REQUIREMENTS:
According to the article on 3D printing, in what year did Johannes Gutenberg invent the first printing press?

SELECTED TEXT:
"""

3D printing: A game changer for manufacturing?
As Rapid 3D printing technology becomes more mainstream, costs of design and production will fall 'dramatically' and manufacturing countries like China may lose their competitive advantage, writes Tim Mazzarol from the University of Western Australia.
By Tim Mazzarol, University of Western Australia
Printing has always been a manufacturing process that dates back to the invention of the first printing press by Johannes Gutenberg in 1440. However, today the printing is being done in three dimensions (3D) and it is predicted to fundamentally transform the nature of manufacturing.
Additive not subtractive manufacturing
Traditional manufacturing has been “subtractive” in nature. Machine tools take large pieces of metal or wood and then cut, drill or shave away significant portions of the original material to create finished parts. This produces substantial waste and most products must be made in separate parts and assembled.

"""

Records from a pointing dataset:

"""

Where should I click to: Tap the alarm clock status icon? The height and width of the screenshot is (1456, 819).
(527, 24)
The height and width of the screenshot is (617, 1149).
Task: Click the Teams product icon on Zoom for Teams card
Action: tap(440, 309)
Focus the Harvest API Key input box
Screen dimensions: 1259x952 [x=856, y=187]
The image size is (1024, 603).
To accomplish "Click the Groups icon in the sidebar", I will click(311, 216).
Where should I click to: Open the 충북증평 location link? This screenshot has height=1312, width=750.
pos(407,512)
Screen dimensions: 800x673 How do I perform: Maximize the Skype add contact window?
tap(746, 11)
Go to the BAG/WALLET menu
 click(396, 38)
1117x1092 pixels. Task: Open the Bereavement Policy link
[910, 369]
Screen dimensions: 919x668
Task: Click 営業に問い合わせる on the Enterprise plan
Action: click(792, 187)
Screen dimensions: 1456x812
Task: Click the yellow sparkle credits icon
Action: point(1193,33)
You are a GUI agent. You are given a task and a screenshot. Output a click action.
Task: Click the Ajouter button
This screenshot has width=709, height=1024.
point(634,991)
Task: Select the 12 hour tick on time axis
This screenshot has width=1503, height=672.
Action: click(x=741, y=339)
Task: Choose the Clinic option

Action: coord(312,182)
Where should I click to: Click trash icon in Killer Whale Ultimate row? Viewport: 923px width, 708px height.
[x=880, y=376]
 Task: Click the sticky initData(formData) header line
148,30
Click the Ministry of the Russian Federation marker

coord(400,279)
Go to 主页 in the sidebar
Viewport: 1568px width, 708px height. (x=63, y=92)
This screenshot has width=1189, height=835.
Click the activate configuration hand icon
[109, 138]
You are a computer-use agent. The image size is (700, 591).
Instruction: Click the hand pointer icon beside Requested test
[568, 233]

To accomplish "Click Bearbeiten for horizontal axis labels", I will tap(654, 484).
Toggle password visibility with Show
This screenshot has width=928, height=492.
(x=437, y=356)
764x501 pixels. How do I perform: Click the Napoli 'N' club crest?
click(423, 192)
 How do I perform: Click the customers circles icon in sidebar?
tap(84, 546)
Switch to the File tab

"""

ANSWER TO THIS TASK:
1440